_What you should do_: Filter the records below for the word "Switch". Keep each line that has it.

· · ·

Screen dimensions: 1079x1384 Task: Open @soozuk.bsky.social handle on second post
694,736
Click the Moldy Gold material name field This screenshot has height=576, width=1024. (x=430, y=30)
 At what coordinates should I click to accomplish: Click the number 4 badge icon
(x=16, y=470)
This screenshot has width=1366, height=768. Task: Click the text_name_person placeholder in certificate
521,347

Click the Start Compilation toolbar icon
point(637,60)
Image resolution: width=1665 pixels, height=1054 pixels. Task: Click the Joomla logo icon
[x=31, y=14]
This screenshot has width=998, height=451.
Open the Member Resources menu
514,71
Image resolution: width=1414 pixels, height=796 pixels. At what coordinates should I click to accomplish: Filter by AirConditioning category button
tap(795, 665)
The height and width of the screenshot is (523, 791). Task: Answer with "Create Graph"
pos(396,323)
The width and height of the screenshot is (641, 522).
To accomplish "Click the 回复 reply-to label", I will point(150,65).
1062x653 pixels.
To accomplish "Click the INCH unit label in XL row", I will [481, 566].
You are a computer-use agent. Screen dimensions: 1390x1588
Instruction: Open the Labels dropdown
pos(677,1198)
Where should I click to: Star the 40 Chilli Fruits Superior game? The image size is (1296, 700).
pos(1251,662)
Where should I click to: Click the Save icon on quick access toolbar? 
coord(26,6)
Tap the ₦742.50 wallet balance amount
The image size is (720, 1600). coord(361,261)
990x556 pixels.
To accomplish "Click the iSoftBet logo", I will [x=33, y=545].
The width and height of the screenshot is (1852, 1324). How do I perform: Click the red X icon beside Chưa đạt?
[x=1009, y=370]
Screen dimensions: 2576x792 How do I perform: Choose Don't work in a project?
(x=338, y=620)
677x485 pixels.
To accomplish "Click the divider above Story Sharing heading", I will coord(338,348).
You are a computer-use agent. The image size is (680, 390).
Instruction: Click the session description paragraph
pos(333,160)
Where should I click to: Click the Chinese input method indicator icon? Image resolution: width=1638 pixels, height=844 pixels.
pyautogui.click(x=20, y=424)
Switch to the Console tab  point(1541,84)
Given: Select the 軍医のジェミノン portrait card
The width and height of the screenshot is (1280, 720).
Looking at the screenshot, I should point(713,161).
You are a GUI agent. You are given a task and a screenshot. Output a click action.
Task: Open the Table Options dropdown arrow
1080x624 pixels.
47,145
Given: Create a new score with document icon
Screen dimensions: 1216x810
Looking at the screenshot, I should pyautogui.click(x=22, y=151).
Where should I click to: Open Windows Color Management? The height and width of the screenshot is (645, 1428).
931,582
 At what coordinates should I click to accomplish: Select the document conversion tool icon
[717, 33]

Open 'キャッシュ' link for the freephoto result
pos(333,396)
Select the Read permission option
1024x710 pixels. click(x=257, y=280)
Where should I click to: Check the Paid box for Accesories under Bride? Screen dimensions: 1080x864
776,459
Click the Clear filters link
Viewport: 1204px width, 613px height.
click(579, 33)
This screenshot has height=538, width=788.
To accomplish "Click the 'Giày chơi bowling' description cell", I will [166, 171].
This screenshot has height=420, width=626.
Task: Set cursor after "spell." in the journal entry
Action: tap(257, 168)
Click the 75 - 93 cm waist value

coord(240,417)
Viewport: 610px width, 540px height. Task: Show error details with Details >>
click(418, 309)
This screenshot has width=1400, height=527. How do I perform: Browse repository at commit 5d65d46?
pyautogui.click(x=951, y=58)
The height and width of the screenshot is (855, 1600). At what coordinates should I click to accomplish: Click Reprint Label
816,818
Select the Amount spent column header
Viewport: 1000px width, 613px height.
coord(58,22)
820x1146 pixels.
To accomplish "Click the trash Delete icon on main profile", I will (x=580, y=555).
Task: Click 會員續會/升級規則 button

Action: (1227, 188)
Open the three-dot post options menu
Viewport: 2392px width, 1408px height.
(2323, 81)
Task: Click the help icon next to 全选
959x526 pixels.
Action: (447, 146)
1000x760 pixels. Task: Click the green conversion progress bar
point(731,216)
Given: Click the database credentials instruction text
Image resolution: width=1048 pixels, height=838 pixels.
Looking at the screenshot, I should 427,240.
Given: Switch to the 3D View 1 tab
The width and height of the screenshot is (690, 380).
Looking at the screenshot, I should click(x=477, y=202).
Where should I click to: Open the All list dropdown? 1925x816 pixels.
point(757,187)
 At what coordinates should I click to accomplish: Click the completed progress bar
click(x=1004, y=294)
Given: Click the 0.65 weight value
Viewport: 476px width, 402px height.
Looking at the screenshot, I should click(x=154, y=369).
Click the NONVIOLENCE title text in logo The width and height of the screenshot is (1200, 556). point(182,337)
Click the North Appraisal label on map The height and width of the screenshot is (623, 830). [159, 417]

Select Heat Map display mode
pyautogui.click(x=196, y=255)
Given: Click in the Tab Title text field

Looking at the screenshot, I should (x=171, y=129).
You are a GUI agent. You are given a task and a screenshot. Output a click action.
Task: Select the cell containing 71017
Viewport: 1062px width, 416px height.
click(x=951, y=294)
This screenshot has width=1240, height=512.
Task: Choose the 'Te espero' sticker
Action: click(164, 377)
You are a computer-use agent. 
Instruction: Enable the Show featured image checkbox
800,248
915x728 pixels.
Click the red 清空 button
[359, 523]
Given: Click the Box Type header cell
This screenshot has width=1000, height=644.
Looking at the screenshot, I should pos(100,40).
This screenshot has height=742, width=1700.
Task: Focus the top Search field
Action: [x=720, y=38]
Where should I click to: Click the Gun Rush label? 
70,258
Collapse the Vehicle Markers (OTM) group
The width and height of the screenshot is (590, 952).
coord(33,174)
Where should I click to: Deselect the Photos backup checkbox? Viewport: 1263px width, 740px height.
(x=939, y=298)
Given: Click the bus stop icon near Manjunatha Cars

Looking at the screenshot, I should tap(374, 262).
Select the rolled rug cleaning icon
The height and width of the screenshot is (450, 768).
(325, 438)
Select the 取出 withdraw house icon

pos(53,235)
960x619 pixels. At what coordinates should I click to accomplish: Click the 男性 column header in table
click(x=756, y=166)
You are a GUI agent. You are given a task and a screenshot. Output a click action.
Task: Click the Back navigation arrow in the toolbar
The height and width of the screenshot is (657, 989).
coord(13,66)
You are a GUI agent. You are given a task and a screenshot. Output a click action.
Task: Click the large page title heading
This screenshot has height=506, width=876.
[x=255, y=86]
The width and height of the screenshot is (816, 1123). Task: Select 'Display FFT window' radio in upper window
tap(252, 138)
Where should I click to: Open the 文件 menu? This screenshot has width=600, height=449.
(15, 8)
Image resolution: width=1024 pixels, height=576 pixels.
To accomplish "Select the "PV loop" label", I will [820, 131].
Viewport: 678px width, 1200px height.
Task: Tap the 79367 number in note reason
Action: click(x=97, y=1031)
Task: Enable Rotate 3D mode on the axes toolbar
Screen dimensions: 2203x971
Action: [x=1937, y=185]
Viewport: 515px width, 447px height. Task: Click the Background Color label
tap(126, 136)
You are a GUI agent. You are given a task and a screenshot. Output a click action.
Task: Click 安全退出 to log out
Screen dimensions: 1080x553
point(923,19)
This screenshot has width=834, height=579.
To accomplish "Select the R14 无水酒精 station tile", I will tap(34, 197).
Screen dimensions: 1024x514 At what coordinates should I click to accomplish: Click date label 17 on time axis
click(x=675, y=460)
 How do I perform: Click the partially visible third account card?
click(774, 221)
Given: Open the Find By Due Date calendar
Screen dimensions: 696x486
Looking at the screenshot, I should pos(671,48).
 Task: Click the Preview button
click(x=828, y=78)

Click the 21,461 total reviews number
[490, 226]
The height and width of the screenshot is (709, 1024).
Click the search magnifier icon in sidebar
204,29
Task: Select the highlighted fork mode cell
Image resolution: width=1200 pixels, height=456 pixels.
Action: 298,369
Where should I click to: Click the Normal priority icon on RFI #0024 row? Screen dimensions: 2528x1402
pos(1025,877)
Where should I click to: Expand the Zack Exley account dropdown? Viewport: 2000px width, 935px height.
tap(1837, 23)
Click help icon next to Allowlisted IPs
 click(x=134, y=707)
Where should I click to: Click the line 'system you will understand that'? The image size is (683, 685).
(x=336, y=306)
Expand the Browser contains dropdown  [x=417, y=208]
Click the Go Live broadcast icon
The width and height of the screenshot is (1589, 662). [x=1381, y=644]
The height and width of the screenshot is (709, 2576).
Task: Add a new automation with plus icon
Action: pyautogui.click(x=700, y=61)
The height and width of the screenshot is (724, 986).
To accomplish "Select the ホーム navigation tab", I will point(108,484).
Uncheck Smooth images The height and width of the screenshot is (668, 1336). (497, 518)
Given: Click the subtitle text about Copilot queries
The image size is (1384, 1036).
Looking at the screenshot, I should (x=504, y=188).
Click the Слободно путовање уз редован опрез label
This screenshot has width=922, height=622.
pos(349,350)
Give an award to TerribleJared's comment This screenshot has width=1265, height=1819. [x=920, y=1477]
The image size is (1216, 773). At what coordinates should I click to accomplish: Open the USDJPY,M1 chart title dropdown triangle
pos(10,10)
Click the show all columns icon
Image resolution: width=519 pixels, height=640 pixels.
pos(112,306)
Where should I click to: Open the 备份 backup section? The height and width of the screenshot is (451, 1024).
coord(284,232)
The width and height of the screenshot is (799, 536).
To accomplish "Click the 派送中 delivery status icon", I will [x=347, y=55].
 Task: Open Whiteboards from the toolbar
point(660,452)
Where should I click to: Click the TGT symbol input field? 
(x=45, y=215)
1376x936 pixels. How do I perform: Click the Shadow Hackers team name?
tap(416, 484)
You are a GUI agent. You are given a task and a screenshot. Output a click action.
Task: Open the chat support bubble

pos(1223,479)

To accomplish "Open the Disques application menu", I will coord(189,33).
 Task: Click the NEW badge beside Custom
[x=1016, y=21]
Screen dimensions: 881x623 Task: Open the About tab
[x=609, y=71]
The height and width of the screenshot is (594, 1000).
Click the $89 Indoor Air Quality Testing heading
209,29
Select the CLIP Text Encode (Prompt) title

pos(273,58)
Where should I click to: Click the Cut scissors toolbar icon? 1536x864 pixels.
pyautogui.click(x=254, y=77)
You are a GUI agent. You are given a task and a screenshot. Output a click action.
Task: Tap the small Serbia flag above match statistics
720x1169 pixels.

· · ·

_Problem solution_:
Switch to the Console tab  point(1541,84)
Given: Switch to the 3D View 1 tab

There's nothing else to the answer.